## WORK INSTRUCTIONS
For the records below, say how many lines contain the string "agent". Give no other text.

## DATA FOR REVIEW
┄┄┄┄┄┄┄┄┄┄┄┄┄┄┄┄┄┄┄┄
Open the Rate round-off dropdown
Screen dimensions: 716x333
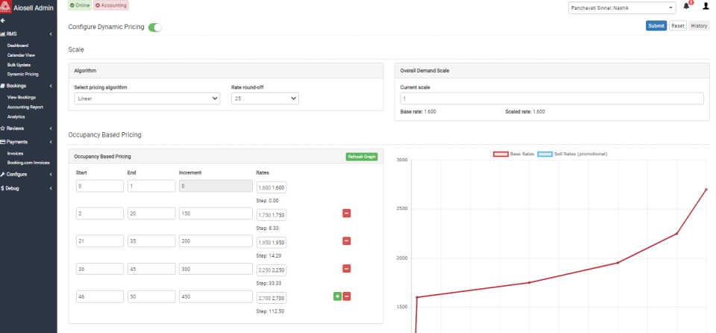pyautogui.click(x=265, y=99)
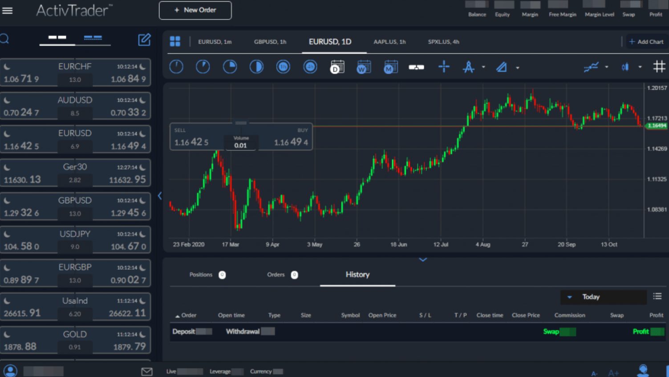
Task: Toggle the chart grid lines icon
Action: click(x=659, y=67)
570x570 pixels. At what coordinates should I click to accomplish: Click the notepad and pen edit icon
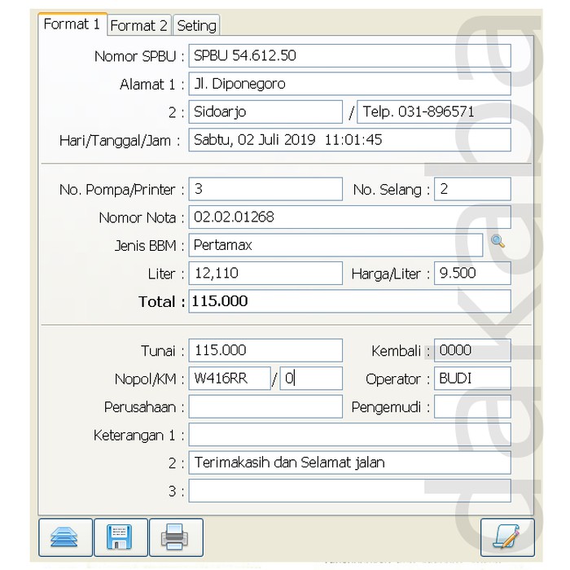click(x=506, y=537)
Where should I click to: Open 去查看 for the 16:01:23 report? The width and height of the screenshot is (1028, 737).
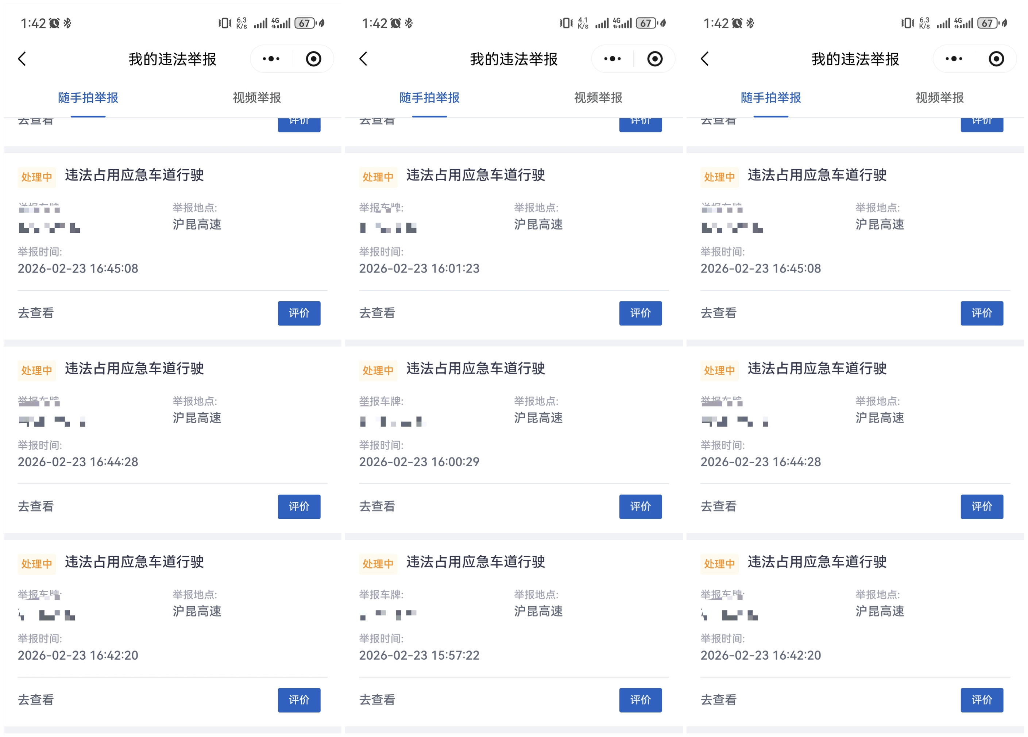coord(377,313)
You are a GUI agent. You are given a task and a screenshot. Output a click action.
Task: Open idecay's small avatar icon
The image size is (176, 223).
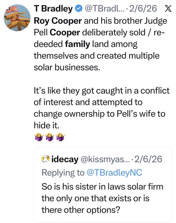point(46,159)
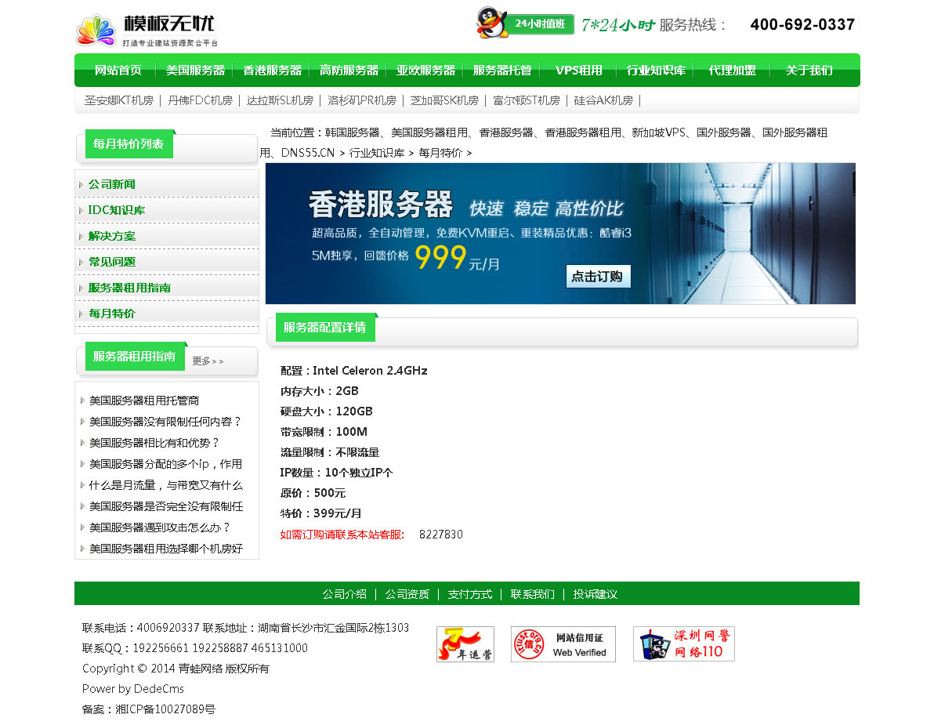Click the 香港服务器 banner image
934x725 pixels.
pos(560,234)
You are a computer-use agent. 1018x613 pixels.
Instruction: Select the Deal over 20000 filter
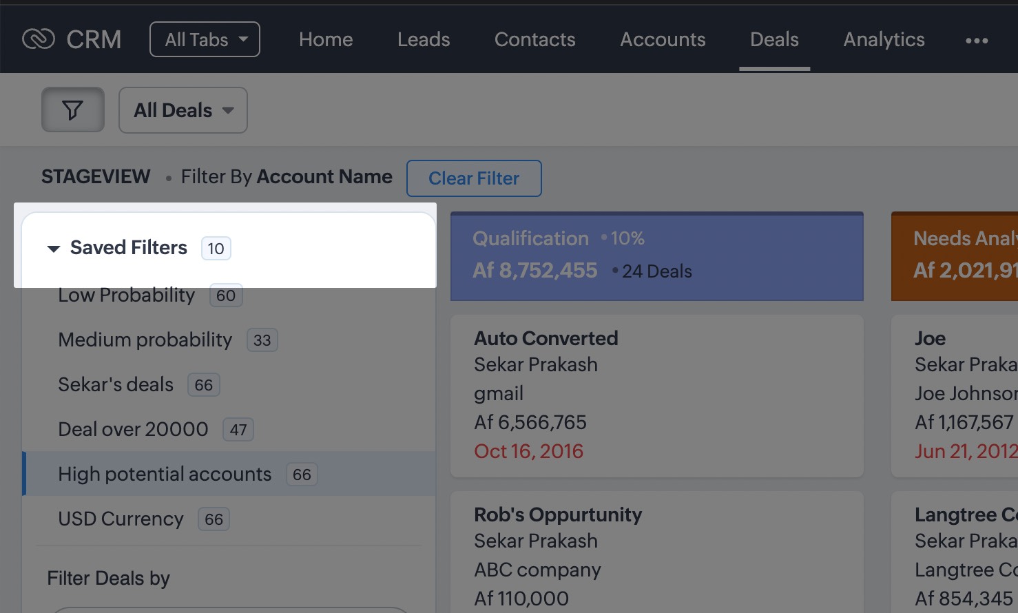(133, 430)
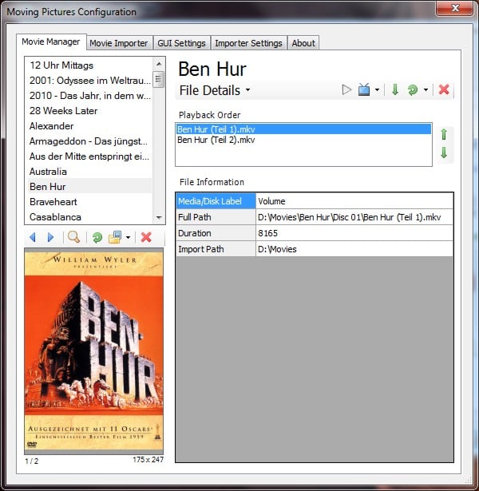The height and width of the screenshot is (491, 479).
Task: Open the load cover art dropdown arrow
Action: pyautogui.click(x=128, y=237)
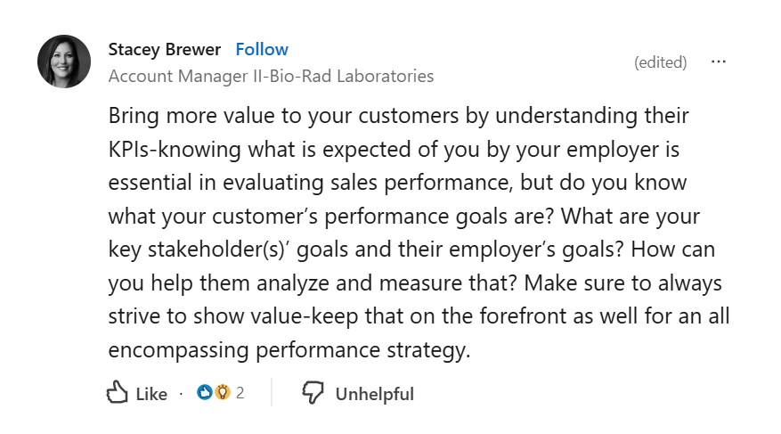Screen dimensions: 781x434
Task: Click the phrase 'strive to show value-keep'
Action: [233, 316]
┄┄┄┄┄┄┄┄┄┄┄┄┄┄┄┄┄┄┄┄
## WRITTEN SOLUTION
2